Au tarif que les rescapés ont dû payer aux passeurs pour s’embarquer sur la Méditerranée (3000 euros selon le grand reporter du Figaro Renaud Girard) cela fait tout de même 90 millions de chiffre d’affaires en trafic humain que l’Aquarius n’a pas contribué à enrayer, mais dont il a au contraire contribué à assurer le succès. Cela dit l’objection reste valable. Je faisais référence, «derrière l’Aquarius», à la flottille d’ONG travaillant en communauté d’intérêts à transporter des migrants vers l’Europe, mais j’ai omis de préciser que SOS Méditerranée n’était pas seule à la manœuvre. Il n’en reste pas moins que, selon les chiffres de l’Office des migrations de Genève, 617’113 migrants sont arrivés en Europe par voie de mer (et donc avec l’aide constante de la «passerelle» maritime des ONG) depuis le début 2016, soit moins de trois ans, tandis que 1’011’712 arrivaient par mer en 2015. Que ces passages aient été facilités par une seule ONG ou toute une constellation, ces chiffres sont énormes et relèvent de la démographie, non du sauvetage.

3. L’Aquarius aurait respecté la légalité en refusant de débarquer ses naufragés en Libye, bien qu’elle soit le port le plus proche, car le pays ne serait pas sûr.

C’est là une appréciation et non un fait, appréciation que le Panama, par exemple, a écartée. Pourquoi les Européens auraient-ils offert des vedettes au gouvernement libyen et investi des millions dans ses infrastructures s’il ne peut donner en contrepartie aucune garantie de sûreté?

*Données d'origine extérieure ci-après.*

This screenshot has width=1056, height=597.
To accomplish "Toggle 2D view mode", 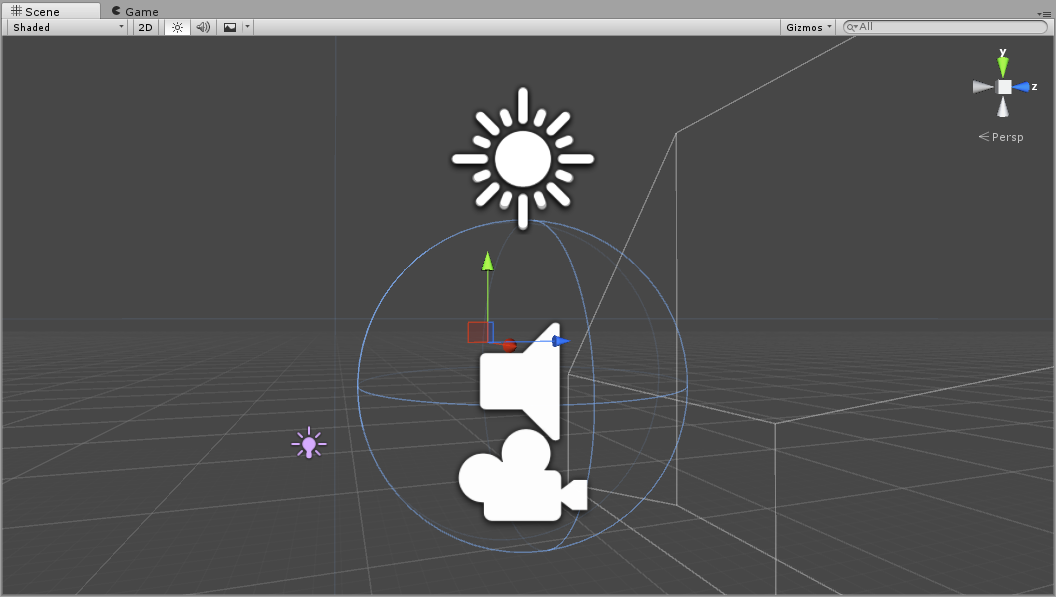I will 145,27.
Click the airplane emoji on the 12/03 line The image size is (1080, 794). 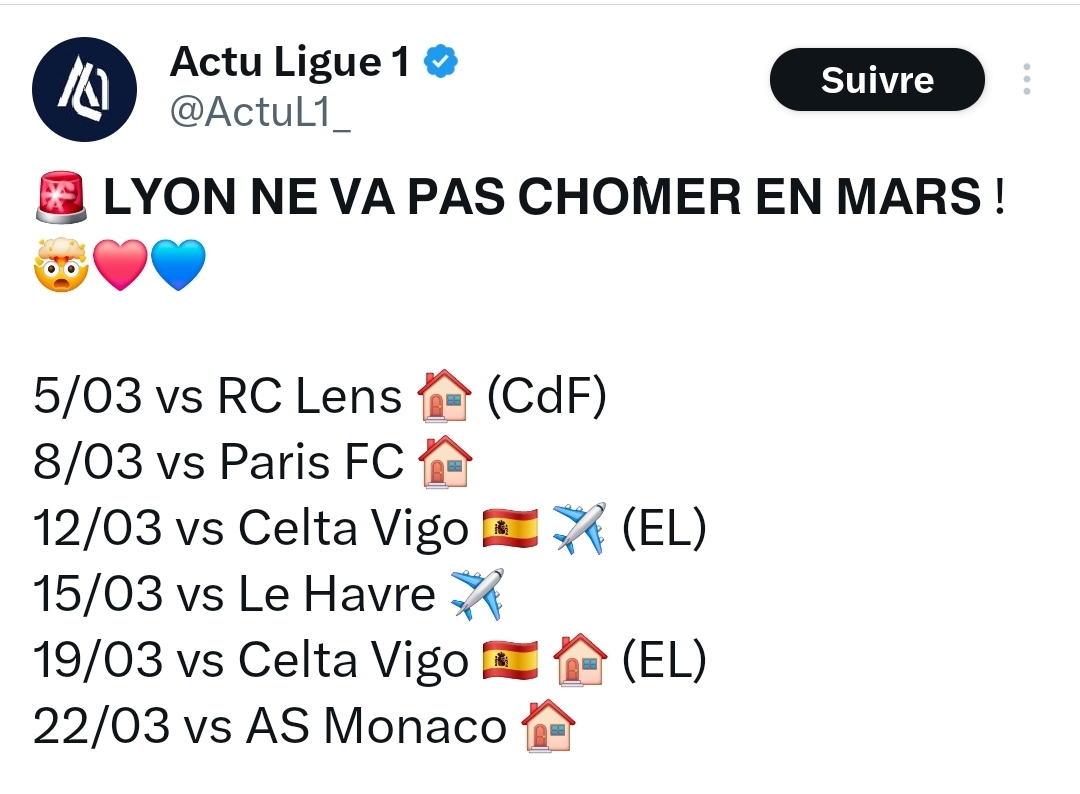pyautogui.click(x=579, y=528)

4. «SOS Méditerranée ne reçoit pas de financements de l’Open Society Institute, le réseau de Georges Soros.»

Pourtant son partenaire capital Médecins sans frontières figure parmi les «lauréats (de financements) qui sont devenus au fil du temps des alliés dans la poursuite des parties cruciales de l’agenda open society», selon Open Society elle-même. Cela dit, derrière les pavillons de complaisance, on croise du Soros à chaque virement de bord dans le sauvetage en Méditerranée, ainsi que nous l’avons montré dans notre dossier «Aquarius, opération Tartuffe en méditerranée» (Antipresse n° 41, 21.10.2018).

5. «Klaus Vogel n’est pas le capitaine de l’Aquarius».

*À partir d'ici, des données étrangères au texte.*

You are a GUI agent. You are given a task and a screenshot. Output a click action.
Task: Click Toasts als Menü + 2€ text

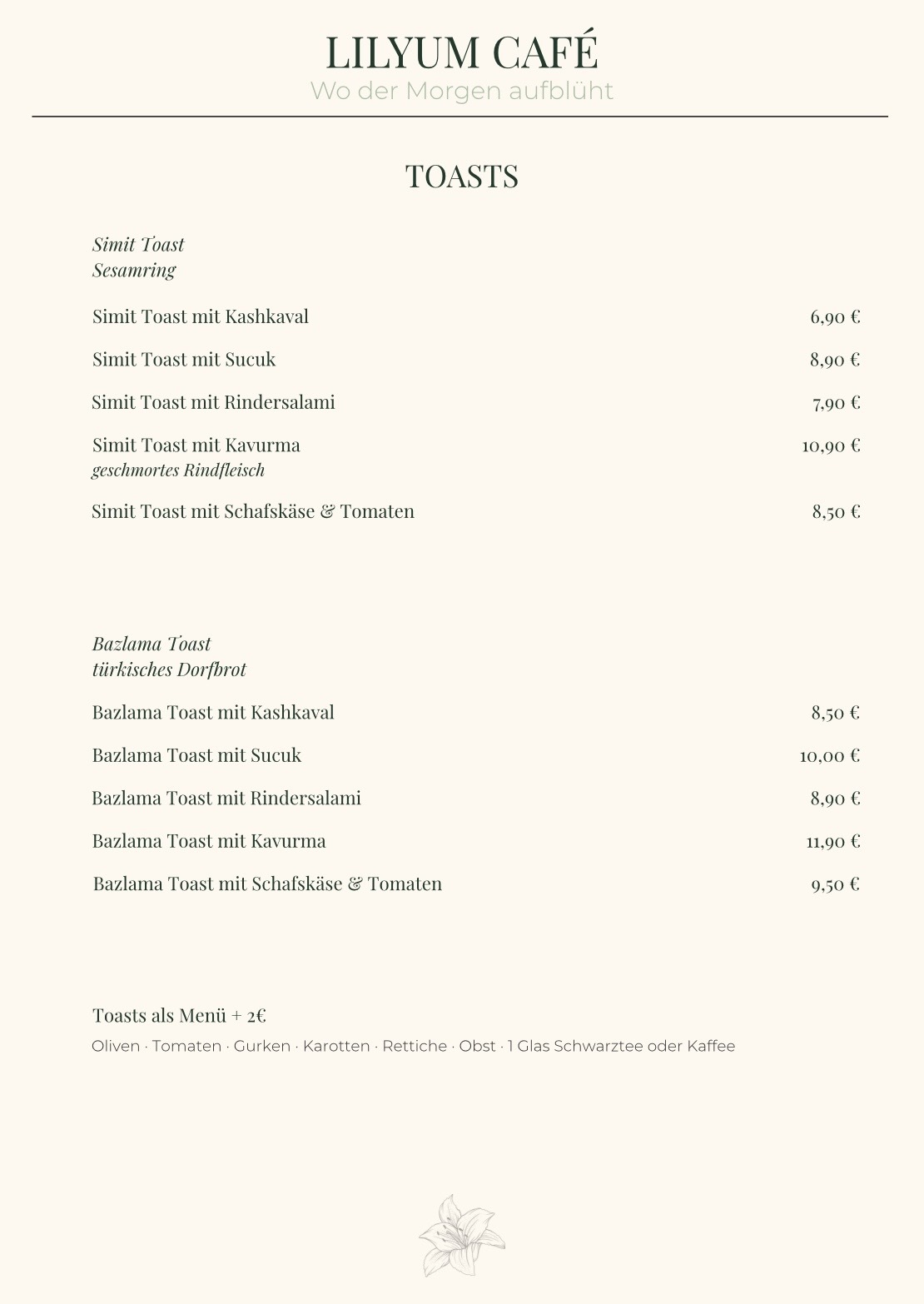click(179, 1016)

Le cofondateur de SOS Méditerranée, auparavant capitaine de porte-conteneurs, est ainsi appelé non par nous, mais par la grande presse. C’est certes un détail, mais on imagine que SOS Méditerranée aura rectifié, par exemple, auprès de Sud-Ouest.

Le plus intéressant dans la réplique de SOS Méditerranée suisse, toutefois, restent les points de mon article qu’on n’a pas contestés: l’étonnante identité de ses armateurs (des retraités de Brême), la proximité de sa direction avec Frontex, l’omniprésence allemande dans l’opération.

Au moins la filiale suisse de SOS Méditerranée, en dévoilant un peu plus le cordon ombilical reliant l’Aquarius à l’Allemagne, nous aura-t-elle clairement indiqué quel est le pays le plus à même de lui fournir un pavillon.